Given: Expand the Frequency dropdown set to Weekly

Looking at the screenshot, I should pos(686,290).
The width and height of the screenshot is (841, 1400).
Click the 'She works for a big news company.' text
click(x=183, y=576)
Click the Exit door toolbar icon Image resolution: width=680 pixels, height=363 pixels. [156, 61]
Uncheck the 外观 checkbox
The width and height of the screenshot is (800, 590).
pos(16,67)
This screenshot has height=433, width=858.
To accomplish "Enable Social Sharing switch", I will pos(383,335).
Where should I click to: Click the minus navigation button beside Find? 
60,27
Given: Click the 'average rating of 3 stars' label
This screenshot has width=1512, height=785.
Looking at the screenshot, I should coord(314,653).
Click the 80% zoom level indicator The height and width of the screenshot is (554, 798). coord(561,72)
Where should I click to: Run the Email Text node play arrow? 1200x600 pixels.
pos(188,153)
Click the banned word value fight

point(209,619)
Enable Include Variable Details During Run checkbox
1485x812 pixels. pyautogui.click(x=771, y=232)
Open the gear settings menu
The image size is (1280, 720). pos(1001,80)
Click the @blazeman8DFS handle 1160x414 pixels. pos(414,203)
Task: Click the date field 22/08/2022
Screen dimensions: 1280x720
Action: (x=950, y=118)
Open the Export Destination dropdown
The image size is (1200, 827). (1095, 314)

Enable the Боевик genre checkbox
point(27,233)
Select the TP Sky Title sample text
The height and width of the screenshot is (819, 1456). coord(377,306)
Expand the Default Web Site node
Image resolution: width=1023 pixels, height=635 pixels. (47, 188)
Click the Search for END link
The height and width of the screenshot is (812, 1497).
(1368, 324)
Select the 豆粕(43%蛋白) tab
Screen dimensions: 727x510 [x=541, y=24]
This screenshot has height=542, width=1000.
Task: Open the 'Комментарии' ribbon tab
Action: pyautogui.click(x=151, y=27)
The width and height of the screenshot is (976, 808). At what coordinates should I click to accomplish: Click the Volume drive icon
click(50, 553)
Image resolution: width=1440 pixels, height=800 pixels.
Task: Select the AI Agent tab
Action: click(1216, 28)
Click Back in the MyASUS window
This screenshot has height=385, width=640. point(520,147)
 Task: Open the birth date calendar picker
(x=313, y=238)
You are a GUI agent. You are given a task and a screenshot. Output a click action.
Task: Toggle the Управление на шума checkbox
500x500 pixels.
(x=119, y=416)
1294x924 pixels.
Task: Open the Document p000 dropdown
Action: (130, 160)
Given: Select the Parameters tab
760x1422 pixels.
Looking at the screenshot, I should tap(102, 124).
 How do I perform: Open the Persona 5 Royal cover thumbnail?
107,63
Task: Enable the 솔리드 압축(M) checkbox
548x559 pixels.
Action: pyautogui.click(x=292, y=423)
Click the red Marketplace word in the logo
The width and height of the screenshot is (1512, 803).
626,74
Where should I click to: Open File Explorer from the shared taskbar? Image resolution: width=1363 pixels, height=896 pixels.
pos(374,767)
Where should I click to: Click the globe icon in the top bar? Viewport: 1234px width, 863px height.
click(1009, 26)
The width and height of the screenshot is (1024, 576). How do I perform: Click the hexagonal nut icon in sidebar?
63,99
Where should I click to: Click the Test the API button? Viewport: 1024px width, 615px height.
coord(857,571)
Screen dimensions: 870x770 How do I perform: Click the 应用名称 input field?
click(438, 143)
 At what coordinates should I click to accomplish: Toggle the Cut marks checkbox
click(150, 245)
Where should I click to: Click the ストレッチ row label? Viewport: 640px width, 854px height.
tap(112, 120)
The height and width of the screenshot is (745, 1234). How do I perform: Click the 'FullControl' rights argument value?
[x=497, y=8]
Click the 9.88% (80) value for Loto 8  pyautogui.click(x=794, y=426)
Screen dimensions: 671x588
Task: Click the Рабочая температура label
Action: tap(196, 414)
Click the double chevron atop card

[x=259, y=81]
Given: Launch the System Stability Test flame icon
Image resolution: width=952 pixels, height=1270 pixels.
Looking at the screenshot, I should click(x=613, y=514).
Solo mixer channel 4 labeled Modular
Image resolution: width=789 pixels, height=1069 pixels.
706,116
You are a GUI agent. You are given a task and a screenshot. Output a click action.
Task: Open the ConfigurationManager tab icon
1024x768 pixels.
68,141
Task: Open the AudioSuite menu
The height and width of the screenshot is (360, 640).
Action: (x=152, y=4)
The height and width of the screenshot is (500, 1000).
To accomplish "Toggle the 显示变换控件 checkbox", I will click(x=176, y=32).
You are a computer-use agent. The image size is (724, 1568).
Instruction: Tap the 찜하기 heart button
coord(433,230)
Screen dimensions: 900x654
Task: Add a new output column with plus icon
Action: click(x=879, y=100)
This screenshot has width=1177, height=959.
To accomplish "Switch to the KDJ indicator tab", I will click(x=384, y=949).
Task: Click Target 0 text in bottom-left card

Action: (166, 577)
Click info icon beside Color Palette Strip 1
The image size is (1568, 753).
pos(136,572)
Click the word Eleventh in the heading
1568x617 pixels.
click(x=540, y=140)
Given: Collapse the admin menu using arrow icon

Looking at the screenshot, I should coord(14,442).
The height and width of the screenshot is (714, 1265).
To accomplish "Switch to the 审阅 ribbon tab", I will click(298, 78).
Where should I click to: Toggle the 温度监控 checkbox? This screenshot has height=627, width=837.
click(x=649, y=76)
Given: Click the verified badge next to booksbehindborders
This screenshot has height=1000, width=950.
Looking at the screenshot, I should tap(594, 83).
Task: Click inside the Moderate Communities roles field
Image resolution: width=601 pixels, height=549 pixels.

########

## Exercise details
Exactly how many lines of the listing above hold the word "indicator"? Give the number alone.

## Task result
2